I turned off the almost all the flow in the tank. No return pump (eheim 1262), and the vortech mp40w was placed in feed mode. As water slowly filled my sump the behavior of the tank became acceptably tranquil. My neurotic tang was no longer sprinting all over the tank to not lose sight of a morsel.

I am trying to increase the feed mode time to 30 minutes and the mp40es isn't behaving. Beyond me. I don't get any led indicators for the speed/duration settings inside the configuration menu. Gonna go looking for a video.
 
Two more weeks down and I'm pretty sure this little fella has a sealed fate to die under my base rock. If it forages it does so while I am asleep or away from the house. I have thought about getting a WC female to see if it would encourage or entice him to eat, but there is no way that my tank could sustain more than one pod eater.
 
Mine seems ok in my QT, I see him peck at pellets from time to time and I have been adding pods periodically. I lost my three anthias, the male one day and the two females a couple days later. They were eating, no signs of disease, not sure what killed them. I talked to Tim and only thing we could think of was an ammonia or nitrite spike, what ever it was the mandarin seemed fine through it.

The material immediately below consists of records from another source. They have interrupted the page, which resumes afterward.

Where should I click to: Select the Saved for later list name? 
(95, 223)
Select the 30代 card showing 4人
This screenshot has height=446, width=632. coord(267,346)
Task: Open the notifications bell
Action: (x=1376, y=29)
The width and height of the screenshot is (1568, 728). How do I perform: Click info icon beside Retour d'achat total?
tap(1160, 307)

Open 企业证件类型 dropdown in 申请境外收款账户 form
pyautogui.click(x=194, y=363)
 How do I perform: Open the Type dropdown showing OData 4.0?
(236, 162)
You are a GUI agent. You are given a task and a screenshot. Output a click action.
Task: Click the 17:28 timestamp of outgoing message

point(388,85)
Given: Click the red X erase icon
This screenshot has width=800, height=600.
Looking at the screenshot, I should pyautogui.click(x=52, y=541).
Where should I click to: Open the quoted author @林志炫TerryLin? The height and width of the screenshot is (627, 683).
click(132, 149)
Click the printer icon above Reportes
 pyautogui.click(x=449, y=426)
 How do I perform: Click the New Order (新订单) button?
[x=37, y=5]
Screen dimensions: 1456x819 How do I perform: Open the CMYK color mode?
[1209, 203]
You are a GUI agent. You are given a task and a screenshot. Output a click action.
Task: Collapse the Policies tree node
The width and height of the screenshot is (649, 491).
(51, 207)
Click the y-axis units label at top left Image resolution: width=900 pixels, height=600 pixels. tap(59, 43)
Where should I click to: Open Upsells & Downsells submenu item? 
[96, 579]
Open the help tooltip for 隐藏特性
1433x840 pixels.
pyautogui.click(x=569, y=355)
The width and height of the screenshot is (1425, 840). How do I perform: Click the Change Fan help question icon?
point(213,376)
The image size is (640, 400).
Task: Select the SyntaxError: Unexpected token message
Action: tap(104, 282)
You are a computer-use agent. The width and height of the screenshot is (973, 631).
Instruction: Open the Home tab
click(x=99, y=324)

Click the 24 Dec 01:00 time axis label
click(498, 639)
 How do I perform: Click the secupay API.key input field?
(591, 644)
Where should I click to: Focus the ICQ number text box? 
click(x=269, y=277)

I think I am going to leave him in the QT as long as I can to let him grow a bit.
 
Glad to hear it. One of the really curious things about this mandarin has been his 2-dimensional movement. I contrast my experience with the wc mandarin that swam upside down, searching caves, covering every inch of liverock. Does yours swim in the z-axis? will it roll over?
 
I have a mountain of rubble that it works his way through, up and down. Most of the time I find it at the bottom or under the rock(its elevated on egg crate). No upside down from it just the anthias, but then again they were not swimming when they were like that.